Jamie Wallach wrote about a 4 mo. old with a cervical mass.
She asks, "Did I miss something?  Any thoughts greatly appreciated"

"The first thought reading her detailed account was that she (the doctor)
was a victim of patient disloyalty and a political ambush.

I have occasionally seen this sort of thing.  In a non-collegial
professional environment (pretty much everywhere) dirty tricks get played.
These patients, whether consciously or not, chose to leave your care when
they self referred to the family doc.  Did the family doc and the
specialist call you and discuss your patient with you?  I suspect not.
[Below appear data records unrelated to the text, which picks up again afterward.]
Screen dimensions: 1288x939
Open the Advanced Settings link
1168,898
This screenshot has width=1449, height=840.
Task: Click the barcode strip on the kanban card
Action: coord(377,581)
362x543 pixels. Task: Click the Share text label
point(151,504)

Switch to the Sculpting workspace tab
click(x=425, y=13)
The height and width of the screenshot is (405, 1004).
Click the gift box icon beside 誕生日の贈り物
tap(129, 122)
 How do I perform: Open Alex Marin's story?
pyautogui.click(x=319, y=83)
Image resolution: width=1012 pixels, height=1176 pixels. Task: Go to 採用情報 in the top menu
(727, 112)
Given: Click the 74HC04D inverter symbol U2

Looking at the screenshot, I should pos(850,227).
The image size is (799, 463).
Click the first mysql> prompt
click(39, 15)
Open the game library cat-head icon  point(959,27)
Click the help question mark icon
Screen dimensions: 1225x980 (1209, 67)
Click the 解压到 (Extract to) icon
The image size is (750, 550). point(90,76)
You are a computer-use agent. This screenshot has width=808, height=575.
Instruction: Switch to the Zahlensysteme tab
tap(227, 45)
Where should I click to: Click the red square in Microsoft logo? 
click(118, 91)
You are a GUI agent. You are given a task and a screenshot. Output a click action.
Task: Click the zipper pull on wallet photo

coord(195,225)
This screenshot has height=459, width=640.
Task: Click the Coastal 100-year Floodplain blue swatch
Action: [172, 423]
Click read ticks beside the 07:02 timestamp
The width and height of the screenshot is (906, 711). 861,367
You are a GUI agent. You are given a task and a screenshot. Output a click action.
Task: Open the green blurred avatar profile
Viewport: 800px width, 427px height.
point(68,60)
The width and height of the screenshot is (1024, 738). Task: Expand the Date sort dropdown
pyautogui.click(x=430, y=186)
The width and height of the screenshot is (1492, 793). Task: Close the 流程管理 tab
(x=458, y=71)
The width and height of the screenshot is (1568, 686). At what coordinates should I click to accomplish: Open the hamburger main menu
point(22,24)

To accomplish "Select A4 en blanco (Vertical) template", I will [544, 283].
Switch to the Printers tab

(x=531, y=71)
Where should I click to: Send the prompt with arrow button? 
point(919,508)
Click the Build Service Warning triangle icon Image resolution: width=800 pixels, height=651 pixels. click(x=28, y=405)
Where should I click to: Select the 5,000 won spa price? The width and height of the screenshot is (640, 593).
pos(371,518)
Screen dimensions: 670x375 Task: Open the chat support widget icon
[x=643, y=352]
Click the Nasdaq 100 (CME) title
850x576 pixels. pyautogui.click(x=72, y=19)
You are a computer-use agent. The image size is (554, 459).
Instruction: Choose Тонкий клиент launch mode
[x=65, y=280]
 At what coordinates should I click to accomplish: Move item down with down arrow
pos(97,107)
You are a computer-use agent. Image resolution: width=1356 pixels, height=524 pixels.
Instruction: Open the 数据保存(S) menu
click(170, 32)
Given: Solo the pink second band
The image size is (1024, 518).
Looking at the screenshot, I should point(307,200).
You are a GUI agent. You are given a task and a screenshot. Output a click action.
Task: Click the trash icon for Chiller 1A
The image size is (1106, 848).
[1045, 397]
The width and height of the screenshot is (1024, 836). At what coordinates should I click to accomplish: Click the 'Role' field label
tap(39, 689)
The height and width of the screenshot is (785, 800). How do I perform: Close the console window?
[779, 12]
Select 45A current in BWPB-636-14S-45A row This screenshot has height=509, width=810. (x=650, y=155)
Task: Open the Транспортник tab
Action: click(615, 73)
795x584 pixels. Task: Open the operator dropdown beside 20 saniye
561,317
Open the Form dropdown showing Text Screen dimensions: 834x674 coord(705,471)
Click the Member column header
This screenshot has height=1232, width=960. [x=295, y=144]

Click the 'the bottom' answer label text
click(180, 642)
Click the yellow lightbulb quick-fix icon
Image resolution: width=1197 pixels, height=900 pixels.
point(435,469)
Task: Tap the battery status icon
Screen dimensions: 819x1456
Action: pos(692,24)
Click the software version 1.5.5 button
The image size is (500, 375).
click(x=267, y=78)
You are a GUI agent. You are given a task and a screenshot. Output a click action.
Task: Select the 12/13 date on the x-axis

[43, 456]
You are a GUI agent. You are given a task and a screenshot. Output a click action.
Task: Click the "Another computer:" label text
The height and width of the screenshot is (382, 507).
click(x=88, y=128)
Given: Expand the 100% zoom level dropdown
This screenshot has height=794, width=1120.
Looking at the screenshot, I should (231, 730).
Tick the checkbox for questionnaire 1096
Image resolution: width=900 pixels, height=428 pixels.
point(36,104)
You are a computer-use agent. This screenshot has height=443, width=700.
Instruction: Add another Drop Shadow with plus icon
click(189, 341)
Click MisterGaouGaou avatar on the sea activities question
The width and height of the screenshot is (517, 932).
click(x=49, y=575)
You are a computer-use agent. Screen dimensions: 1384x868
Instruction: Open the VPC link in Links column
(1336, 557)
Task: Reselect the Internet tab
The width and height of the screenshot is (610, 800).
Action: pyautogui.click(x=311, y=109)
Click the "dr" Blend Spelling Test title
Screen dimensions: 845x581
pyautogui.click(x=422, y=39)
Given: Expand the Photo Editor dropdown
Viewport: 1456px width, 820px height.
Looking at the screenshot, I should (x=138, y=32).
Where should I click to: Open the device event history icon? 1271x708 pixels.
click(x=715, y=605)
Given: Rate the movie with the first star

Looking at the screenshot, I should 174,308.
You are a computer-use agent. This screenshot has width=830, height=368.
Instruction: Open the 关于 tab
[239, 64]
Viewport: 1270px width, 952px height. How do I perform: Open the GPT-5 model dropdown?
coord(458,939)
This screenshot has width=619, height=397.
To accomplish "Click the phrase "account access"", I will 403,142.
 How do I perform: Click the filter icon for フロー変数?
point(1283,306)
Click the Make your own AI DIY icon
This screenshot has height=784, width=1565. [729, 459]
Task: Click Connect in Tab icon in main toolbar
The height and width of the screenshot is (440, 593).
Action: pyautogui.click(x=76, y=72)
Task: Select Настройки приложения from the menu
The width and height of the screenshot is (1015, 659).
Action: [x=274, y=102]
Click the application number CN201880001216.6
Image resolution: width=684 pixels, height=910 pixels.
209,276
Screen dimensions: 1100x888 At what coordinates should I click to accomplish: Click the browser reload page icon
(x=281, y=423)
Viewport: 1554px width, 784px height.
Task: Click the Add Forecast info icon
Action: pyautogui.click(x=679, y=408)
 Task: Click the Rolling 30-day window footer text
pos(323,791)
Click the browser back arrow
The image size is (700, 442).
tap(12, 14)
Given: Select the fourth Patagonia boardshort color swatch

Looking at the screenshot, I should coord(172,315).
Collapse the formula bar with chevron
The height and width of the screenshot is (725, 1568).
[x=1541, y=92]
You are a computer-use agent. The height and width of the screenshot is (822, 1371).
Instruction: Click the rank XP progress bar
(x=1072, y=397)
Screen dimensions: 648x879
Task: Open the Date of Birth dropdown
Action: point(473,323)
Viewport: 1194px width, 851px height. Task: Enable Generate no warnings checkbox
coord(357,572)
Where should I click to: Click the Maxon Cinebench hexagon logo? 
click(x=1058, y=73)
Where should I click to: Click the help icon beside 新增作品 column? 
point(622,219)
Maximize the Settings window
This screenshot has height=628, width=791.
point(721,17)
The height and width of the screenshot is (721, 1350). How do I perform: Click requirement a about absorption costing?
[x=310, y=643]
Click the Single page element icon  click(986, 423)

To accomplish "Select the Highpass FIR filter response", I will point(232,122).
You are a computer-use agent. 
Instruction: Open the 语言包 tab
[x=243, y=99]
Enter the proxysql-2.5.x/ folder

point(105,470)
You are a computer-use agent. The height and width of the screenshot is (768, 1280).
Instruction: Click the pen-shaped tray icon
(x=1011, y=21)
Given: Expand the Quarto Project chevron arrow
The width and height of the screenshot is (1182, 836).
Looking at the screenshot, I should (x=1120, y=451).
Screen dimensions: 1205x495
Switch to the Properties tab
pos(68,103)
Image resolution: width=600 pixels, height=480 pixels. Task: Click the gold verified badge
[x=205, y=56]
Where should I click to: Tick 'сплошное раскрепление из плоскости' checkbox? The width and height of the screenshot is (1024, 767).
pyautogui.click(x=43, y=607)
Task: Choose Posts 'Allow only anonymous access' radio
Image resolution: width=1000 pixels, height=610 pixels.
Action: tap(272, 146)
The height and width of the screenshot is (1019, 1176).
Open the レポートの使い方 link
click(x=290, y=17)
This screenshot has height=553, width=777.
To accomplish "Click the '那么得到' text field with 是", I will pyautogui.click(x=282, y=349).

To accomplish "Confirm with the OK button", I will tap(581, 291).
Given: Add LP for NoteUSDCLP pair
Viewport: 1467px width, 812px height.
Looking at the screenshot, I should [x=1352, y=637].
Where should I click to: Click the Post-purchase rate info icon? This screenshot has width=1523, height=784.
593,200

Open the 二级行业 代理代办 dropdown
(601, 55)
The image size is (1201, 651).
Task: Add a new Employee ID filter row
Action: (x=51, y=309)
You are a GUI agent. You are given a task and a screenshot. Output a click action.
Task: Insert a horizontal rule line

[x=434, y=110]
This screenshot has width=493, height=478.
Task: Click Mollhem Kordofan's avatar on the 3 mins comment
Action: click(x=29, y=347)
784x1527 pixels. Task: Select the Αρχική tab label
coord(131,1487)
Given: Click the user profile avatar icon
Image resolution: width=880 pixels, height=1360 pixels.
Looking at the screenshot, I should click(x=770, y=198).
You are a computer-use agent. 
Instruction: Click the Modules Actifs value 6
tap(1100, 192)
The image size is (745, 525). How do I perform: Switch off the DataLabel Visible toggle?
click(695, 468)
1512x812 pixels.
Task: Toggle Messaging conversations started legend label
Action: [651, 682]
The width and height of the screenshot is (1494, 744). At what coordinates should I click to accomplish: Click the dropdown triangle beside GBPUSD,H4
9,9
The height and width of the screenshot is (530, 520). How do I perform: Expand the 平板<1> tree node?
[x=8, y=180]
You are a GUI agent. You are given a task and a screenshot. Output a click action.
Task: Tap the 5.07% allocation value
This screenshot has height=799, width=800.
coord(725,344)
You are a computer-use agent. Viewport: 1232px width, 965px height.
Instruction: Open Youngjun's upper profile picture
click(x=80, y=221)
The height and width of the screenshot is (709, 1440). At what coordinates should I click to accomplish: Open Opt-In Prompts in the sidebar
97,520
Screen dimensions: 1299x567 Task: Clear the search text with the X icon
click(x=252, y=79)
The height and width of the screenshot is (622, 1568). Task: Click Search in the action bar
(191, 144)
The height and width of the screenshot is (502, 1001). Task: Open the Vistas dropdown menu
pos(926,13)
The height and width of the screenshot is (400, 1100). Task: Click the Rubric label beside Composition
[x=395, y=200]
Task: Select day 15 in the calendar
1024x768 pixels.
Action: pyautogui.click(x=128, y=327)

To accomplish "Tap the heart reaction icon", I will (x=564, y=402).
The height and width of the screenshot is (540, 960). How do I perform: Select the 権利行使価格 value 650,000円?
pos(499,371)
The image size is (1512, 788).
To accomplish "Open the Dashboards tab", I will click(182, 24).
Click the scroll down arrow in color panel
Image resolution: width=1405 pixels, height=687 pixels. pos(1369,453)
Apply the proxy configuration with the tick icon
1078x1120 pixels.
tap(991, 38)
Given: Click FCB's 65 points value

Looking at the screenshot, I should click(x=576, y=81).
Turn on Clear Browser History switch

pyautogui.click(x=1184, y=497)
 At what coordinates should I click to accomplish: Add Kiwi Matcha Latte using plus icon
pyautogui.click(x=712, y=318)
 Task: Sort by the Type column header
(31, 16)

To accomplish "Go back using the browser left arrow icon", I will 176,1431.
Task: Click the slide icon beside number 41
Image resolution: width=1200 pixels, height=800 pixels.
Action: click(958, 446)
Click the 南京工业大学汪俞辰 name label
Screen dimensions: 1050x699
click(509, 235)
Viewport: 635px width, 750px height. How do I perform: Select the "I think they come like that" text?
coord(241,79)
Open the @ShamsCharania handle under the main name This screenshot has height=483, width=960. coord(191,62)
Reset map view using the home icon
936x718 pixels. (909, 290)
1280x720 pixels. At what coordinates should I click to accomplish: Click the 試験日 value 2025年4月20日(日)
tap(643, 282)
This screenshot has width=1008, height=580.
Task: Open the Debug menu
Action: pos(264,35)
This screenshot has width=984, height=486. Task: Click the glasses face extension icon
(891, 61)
They are better off with their new doctor, and you and Dr. Wallach is
better off without this family.  The course of action of you and your
partner as described sounds sensible, prudent and prompt for this kind of
situation.  I would have second thoughts about using the ENT that the
family doc sent this child to as well as the intensivest, if you can
manage, avoid them.  I try to instruct parents that the job of looking
after their child's health is a team effort, the parents and I are
partners, and need to communicate as partners, showing mutual respect and
trust.  As a responsible and caring member of that team I insist on being
consulted if at all possible before deciding to seek care elsewhere
(including the ER).  The relationship with the physician is crucial in good
outcomes for children.  If parents can't or won't understand this it is
time for them to seek care elsewhere.  I've been at this for twenty years
and am still learning about these things.  Society is trying to shape the
image of the physician into that of a glorified mechanic and this confuses
people.  I find that the more direct, compassionate, and detailed I am at
communicating the limits of acceptable behavior for people the less often I
have to take unpleasant measures, such as discharge from the practice.
Young parents are in a perpetual panic and are easily spooked and misled by
people who like to do those things.  I try to be understanding, but I can't
make choices for them.  I came to clinical practice with the idea that I
could potentially please everyone.  It was a mistake."